= Exercise prompt =
For this exercise, output exactly and only the lines running from the one with "Given: Start voice" through the final line of the data below, without pictures.

*** Opening Data extract ***

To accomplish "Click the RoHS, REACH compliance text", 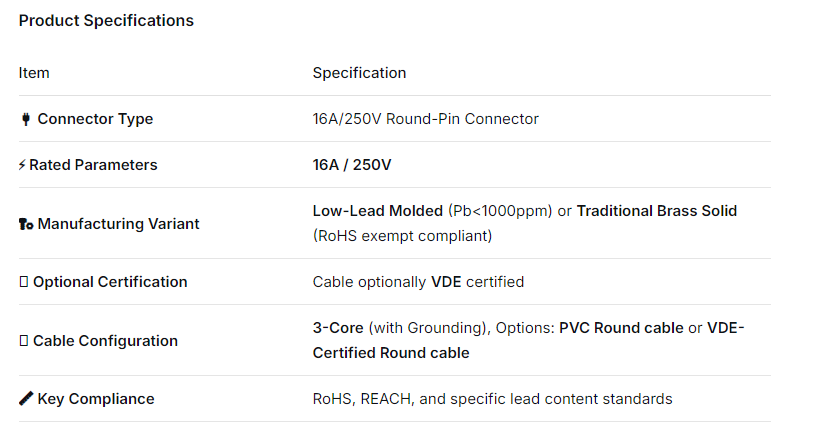I will [x=492, y=399].
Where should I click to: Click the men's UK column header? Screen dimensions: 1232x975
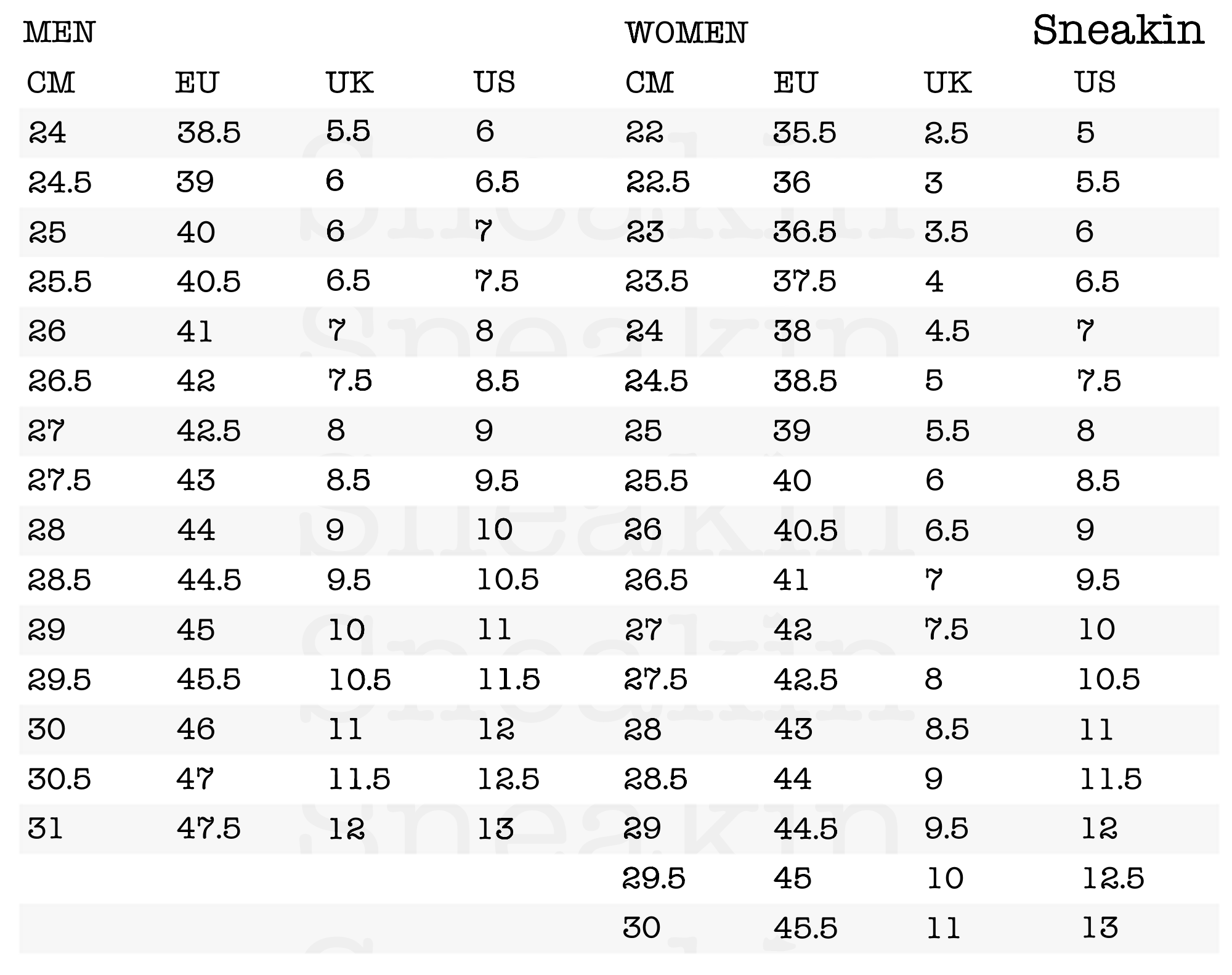350,83
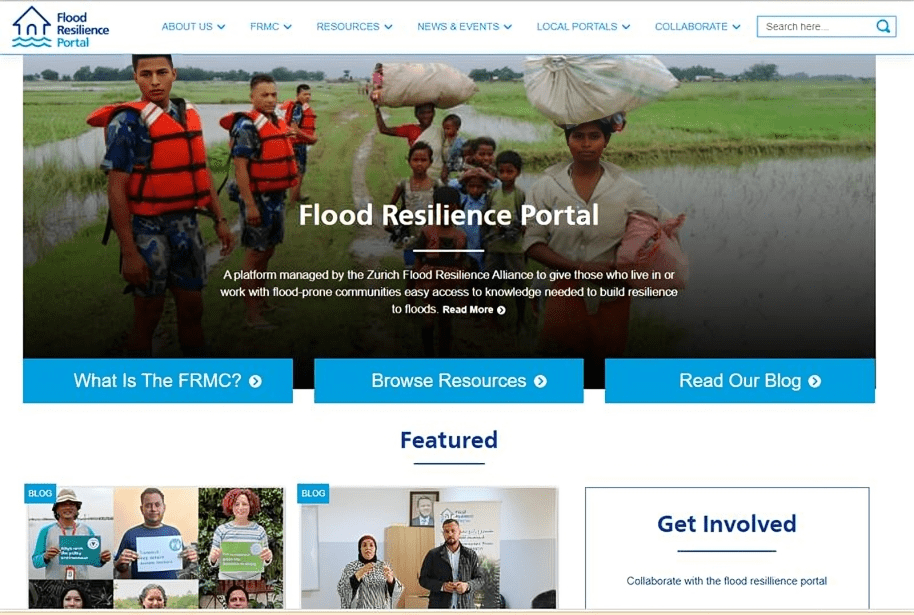The height and width of the screenshot is (615, 914).
Task: Click the Read More link in hero text
Action: (x=467, y=310)
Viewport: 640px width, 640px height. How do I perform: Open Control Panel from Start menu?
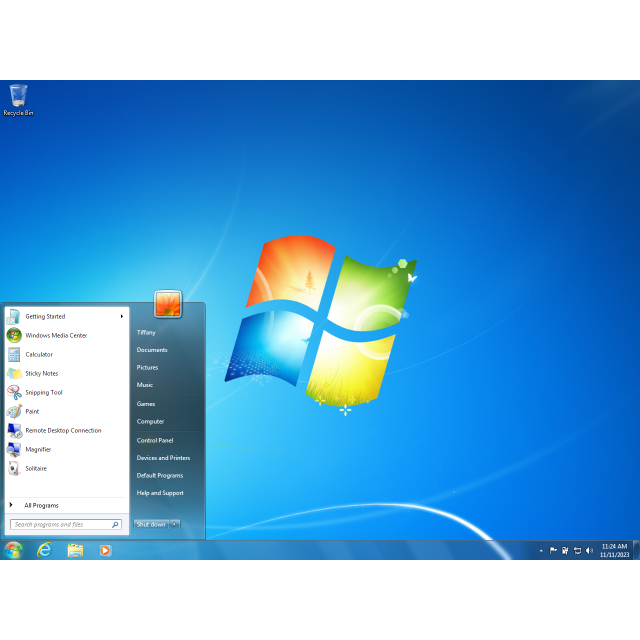pos(155,440)
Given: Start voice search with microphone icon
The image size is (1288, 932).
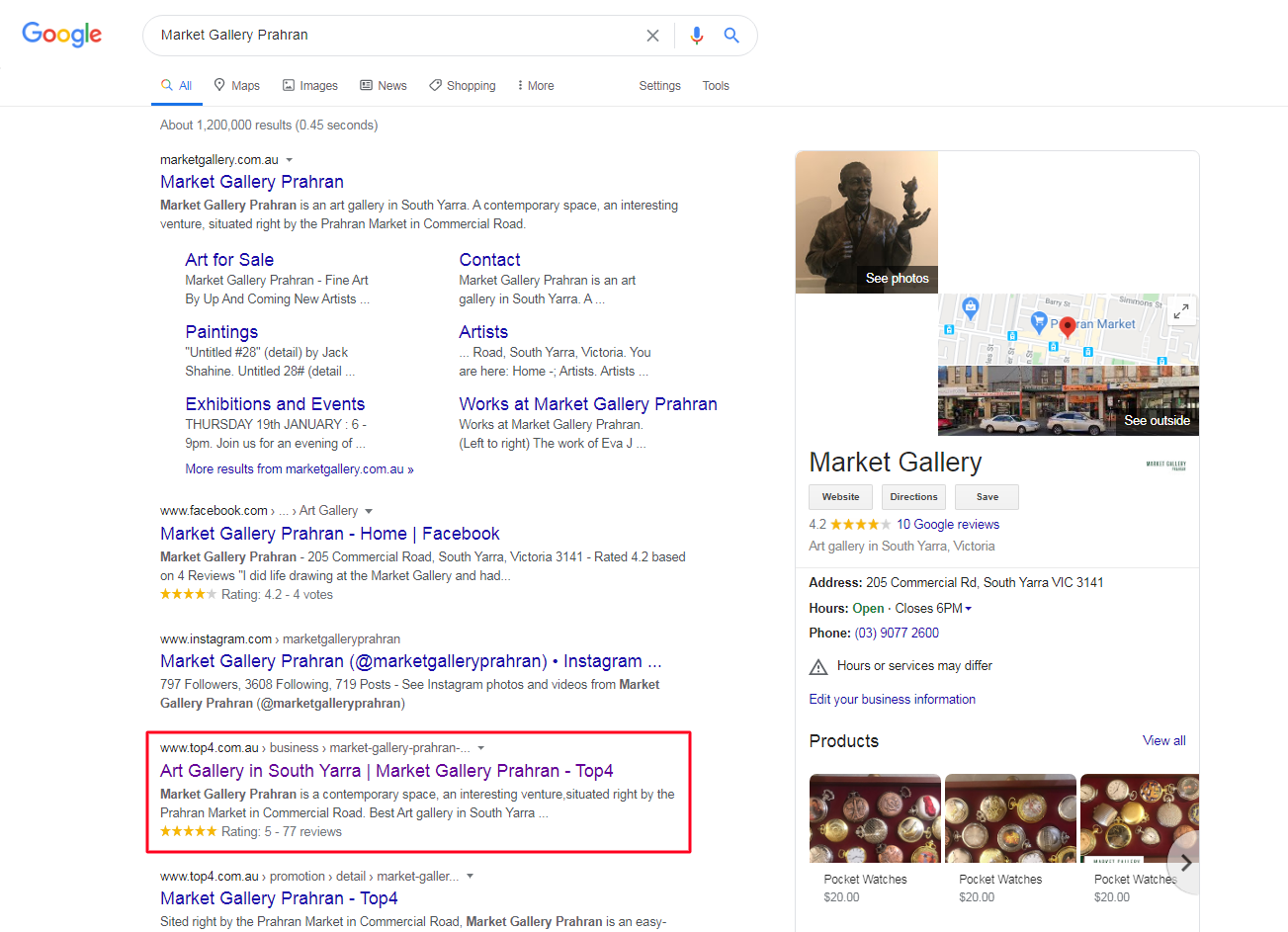Looking at the screenshot, I should point(697,36).
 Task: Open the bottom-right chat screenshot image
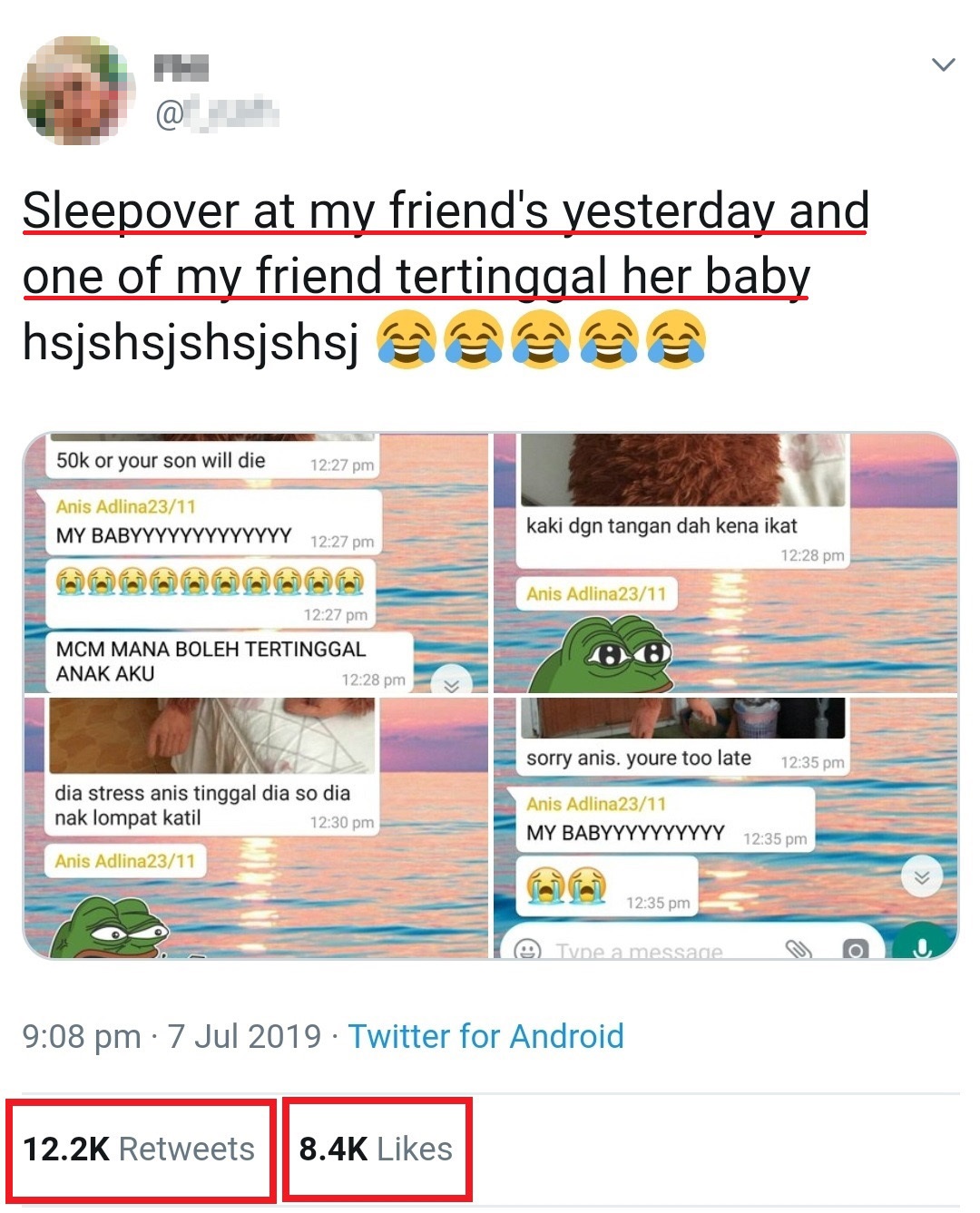pos(726,827)
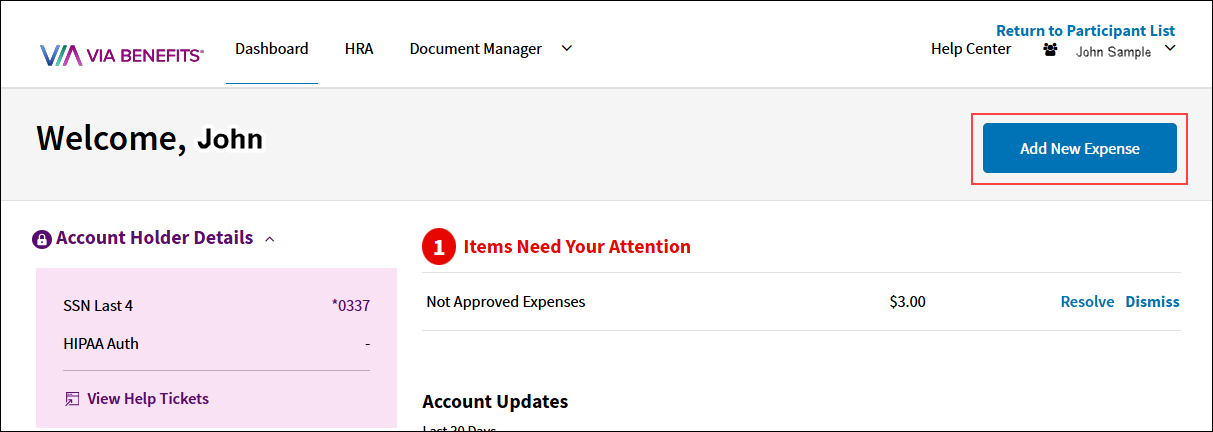Click the SSN Last 4 value *0337
Screen dimensions: 1213x432
[x=351, y=306]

*** Closing Data extract ***

= Answer to this task =
Given: Start voice search with microphone icon
The image size is (1288, 932).
Looking at the screenshot, I should point(697,36).
 Task: Open the bottom-right chat screenshot image
pos(726,827)
Click the SSN Last 4 value *0337
Screen dimensions: 1213x432
[x=351, y=306]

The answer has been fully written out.